Since that first budget request, Colorado has become a model for expanding SUD programs and services:

  • We were the first state in the nation to invest new recreational marijuana tax dollars into prevention, treatment and recovery.
  • We established the Opioid and Other Substance Use Disorders Interim Study Committee, which led to dozens of bipartisan policies advancing harm reduction, early diversion from the criminal justice system and rural and frontier expansion (like HB19-1287).
  • We passed HB18-1136 to expand Medicaid SUD residential treatment capacity and SB20-007 to modernize SUD emergency and involuntary commitment laws and strengthen insurance standards.
  • We championed integration across mental health and SUD regulations (HB19-1237), stood up a new state agency and redefined our system (HB22-1278), promoted flexibility for professional supervision (HB24-1045) and pursued innovations like the Certified Community Behavioral Health Clinic (CCBHC) model (HB24-1384).

Together, these efforts are making a difference: Colorado’s opioid-related death rate has begun to stabilize after years of steep increases, thanks to expanded naloxone access and treatment services.

Now, unfortunately, much of that progress is at risk.

H.R.1, recently passed by the U.S. House, is a threat to Medicaid, the largest payer for SUD treatment in the U.S., covering services like inpatient detoxification, intensive outpatient programs, and medication-assisted treatment. It imposes mandatory work requirements, tightens eligibility re-determinations, restricts how states can finance programs, and adds new limits to the budget neutrality of 1115 waivers — the very tools Colorado used to expand access to SUD treatment.

If these changes go forward, we risk cutting off people in recovery from the care they need. We risk dismantling the safety net that supports families like mine.

The organization I work for, CBHC, is facing its own set of challenges, including shifts in our membership, as Colorado’s behavioral health system continues to evolve. Like recovery and policy, this transformation journey has also been difficult — some of it the result of our own choices. But regardless of the challenges we face, our mission remains the same: to fight for access, quality and the dignity of treatment and recovery in a community-based setting. We stand ready to partner with all who share those values.

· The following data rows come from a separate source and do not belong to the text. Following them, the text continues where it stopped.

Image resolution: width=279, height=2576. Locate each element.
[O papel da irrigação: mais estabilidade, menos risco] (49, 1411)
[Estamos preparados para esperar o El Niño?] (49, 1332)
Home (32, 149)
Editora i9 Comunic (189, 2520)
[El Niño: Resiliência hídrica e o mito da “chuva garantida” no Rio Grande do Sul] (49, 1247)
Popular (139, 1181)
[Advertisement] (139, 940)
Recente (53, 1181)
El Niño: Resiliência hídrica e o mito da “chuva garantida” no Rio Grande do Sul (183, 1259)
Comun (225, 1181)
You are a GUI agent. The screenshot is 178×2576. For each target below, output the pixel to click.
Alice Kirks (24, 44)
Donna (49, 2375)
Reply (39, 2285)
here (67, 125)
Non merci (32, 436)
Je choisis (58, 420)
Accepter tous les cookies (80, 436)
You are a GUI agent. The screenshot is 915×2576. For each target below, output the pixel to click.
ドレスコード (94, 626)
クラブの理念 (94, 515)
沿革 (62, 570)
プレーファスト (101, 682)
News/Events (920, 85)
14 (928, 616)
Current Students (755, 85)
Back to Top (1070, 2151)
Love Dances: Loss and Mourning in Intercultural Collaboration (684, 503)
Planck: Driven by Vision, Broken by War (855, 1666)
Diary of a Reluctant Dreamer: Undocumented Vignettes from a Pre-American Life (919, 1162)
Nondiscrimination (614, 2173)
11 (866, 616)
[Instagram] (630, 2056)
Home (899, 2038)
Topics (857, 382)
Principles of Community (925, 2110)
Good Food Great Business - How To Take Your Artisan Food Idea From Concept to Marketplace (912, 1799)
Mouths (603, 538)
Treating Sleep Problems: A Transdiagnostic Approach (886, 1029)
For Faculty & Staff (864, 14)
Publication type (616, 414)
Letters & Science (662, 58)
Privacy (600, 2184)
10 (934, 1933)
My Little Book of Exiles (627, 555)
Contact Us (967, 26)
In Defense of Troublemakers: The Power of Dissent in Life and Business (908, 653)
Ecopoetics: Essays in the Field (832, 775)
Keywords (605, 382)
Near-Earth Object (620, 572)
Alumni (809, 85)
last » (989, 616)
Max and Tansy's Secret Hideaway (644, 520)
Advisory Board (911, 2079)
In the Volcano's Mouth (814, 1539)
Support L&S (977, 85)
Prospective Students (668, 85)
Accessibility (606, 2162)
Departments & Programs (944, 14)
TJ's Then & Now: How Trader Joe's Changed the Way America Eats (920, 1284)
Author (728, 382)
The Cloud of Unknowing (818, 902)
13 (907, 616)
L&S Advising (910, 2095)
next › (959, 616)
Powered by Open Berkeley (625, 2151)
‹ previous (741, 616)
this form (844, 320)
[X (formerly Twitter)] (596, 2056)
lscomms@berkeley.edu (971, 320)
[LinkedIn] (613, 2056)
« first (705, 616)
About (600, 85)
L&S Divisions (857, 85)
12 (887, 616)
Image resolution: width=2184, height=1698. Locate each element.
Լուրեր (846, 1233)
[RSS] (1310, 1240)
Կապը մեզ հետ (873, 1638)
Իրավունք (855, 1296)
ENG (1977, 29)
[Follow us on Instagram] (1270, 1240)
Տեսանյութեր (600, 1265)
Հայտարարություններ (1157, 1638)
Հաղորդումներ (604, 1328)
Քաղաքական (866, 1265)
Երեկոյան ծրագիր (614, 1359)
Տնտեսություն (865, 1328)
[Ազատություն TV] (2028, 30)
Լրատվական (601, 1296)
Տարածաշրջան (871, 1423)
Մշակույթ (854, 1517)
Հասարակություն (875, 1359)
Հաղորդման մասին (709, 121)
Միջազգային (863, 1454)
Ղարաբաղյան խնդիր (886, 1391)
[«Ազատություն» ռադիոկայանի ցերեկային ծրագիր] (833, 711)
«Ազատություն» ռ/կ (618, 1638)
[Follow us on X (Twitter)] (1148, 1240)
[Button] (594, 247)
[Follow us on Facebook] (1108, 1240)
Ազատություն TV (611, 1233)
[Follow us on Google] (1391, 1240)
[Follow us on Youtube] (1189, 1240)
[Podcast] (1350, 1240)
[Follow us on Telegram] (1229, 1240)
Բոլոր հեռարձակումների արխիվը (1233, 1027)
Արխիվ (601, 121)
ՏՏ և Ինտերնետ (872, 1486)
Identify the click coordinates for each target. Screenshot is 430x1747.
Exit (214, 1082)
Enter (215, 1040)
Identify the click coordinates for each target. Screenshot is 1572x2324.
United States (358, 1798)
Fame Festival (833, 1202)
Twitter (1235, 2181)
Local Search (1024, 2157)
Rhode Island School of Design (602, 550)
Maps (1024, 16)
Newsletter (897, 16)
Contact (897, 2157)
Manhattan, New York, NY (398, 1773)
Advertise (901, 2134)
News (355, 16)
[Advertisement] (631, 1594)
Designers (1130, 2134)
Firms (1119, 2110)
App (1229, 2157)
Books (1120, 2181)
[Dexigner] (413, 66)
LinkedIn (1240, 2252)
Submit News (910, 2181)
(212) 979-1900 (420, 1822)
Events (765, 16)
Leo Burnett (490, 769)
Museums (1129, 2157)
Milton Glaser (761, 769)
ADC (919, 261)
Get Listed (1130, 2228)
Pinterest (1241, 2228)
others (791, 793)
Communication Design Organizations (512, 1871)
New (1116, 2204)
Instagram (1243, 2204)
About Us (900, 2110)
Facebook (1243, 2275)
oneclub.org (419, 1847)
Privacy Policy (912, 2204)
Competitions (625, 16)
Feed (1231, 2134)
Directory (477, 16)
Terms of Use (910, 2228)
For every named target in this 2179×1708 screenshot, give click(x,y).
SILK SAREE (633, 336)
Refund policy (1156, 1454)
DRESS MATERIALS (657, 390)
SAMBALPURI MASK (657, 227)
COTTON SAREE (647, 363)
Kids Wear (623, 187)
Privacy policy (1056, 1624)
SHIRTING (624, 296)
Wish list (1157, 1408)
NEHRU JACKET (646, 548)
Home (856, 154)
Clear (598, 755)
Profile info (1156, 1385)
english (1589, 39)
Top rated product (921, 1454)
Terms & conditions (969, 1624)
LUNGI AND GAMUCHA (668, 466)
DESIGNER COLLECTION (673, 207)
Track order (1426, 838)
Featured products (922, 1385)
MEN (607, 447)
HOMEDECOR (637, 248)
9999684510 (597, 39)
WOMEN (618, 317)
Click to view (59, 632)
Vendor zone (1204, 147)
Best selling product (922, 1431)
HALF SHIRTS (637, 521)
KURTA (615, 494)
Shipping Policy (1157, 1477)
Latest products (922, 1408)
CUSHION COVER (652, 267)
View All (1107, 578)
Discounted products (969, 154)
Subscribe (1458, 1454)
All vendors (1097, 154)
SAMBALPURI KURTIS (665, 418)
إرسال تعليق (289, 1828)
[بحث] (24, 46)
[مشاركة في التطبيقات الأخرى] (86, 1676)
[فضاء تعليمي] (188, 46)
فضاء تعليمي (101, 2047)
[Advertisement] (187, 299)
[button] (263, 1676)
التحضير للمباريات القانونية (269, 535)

We cannot afford to go backward. We cannot let federal policy dismantle the very services that saved my dad — and Congresswoman Pettersen’s mom — and that continue to save thousands of Coloradans every year.

I urge my colleagues, partners and policymakers, including members of the United States Senate: Stand up for Medicaid. Stand up for families. Let’s keep working to build a system that offers help and hope to everyone who needs it.